START EXTRACTED ENTRIES

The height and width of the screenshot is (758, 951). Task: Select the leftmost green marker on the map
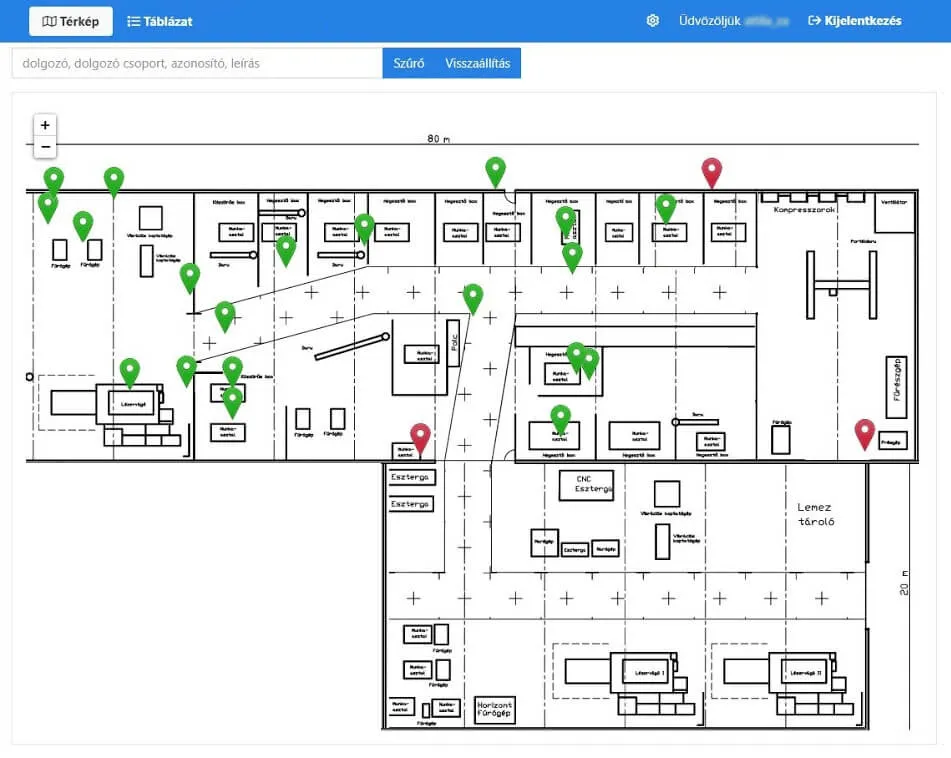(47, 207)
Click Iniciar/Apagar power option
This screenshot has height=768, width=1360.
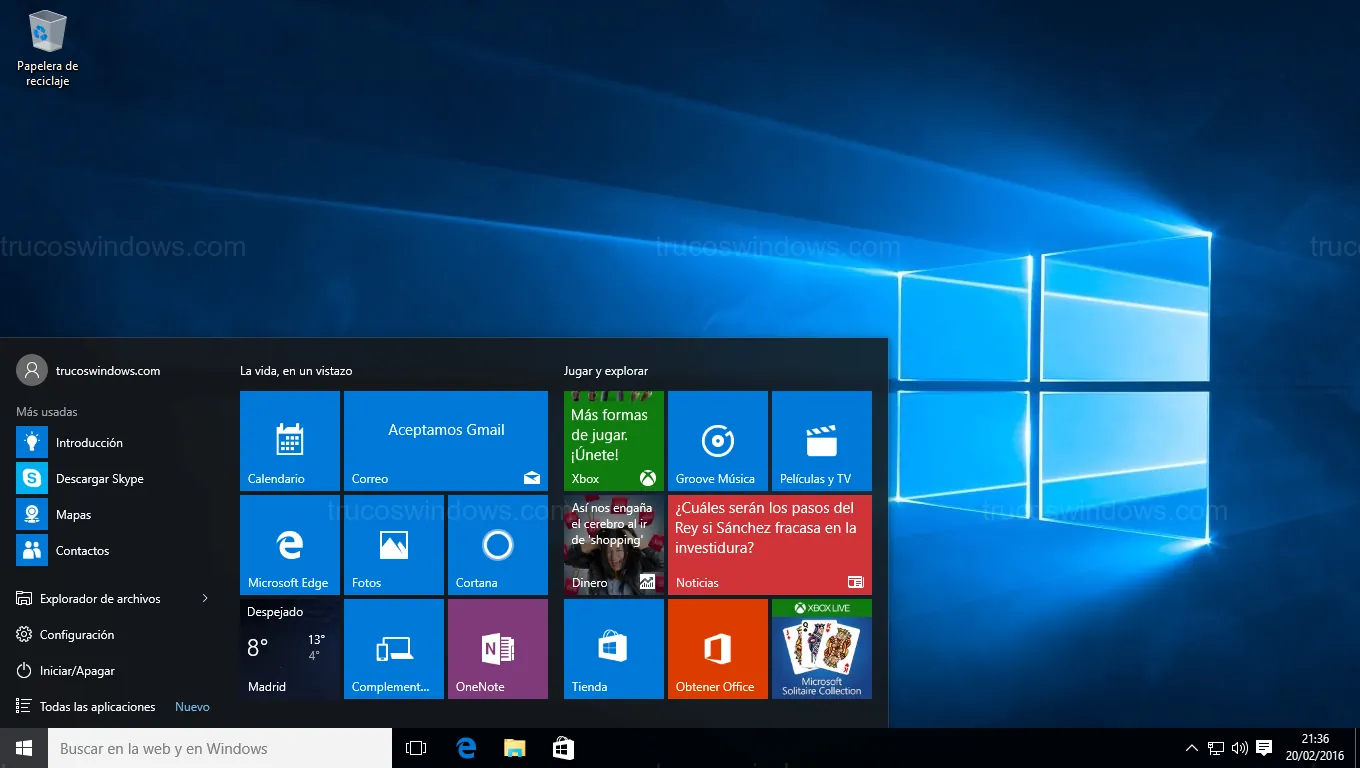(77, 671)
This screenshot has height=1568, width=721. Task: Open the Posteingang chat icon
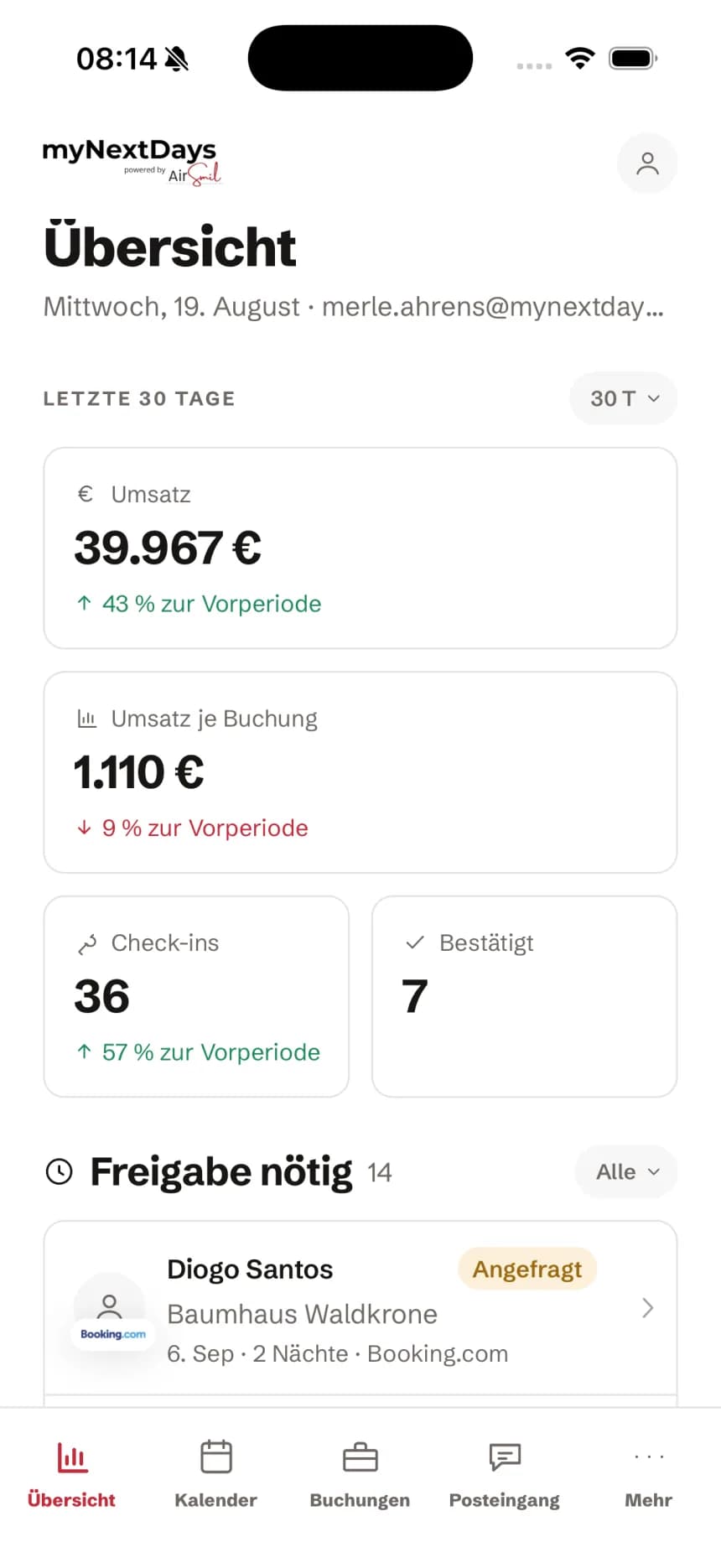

END EXTRACTED ENTRIES

Give every entry above again, exactly, and keep all pictures out of it.

**SOLVED EXERCISE**.
The height and width of the screenshot is (758, 951). Task: Select the leftmost green marker on the map
(47, 207)
Click Iniciar/Apagar power option
This screenshot has height=768, width=1360.
(77, 671)
This screenshot has height=1568, width=721. Task: Open the Posteingang chat icon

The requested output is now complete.